Digital homotopy relations and digital homology theories

Authors

DOI:

https://doi.org/10.4995/agt.2021.13154

Keywords:

digital topology, digital homotopy, homology, cubical homology

Abstract

In this paper we prove results relating to two homotopy relations and four homology theories developed in the topology of digital images.

We introduce a new type of homotopy relation for digitally continuous functions which we call ``strong homotopy.'' Both digital homotopy and strong homotopy are natural digitizations of classical topological homotopy: the difference between them is analogous to the difference between digital 4-adjacency and 8-adjacency in the plane.

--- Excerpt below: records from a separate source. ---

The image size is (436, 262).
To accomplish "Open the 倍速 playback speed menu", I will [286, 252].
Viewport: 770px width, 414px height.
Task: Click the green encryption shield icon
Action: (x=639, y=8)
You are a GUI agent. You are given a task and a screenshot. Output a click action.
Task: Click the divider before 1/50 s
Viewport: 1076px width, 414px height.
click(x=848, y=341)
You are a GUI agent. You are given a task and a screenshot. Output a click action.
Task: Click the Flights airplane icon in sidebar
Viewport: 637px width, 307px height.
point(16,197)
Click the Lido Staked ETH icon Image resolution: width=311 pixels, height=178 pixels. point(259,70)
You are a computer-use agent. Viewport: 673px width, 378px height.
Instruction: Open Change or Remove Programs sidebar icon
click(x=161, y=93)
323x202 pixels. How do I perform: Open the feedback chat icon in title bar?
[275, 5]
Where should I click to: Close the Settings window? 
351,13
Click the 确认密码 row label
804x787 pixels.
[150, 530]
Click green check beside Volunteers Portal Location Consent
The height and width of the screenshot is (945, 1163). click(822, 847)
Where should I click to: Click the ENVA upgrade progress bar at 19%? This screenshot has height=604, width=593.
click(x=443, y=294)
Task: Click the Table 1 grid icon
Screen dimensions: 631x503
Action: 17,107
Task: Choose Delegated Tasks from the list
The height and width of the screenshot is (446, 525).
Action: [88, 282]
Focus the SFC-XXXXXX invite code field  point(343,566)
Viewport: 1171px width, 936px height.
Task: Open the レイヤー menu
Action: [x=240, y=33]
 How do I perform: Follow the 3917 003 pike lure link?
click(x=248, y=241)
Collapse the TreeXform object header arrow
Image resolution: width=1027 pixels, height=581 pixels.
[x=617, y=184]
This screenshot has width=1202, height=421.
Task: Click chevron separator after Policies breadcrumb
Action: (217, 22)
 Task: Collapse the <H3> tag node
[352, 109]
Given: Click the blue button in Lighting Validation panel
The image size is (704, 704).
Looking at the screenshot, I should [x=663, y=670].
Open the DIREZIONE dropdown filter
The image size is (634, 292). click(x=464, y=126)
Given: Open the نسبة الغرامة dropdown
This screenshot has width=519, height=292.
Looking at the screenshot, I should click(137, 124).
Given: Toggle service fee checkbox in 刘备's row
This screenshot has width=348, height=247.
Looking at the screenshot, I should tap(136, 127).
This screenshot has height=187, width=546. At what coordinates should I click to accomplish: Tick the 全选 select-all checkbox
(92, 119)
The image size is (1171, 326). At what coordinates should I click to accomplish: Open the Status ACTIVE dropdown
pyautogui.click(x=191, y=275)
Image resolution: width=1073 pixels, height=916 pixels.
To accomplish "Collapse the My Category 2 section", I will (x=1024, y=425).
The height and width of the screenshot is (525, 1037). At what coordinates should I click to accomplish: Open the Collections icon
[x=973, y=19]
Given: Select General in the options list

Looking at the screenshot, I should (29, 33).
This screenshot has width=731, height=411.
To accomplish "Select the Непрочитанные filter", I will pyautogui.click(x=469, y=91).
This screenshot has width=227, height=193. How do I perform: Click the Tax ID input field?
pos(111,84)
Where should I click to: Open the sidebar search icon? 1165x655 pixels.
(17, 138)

We also consider four different digital homology theories: a simplicial homology theory by Arslan et al which is the homology of the clique complex, a singular simplicial homology theory by D. W. Lee, a cubical homology theory by Jamil and Ali, and a new kind of cubical homology for digital images with $c_1$-adjacency which is easily computed, and generalizes a construction by Karaca \& Ege. We show that the two simplicial homology theories are isomorphic to each other, but distinct from the two cubical theories.

We also show that homotopic maps have the same induced homomorphisms in the cubical homology theory, and strong homotopic maps additionally have the same induced homomorphisms in the simplicial theory.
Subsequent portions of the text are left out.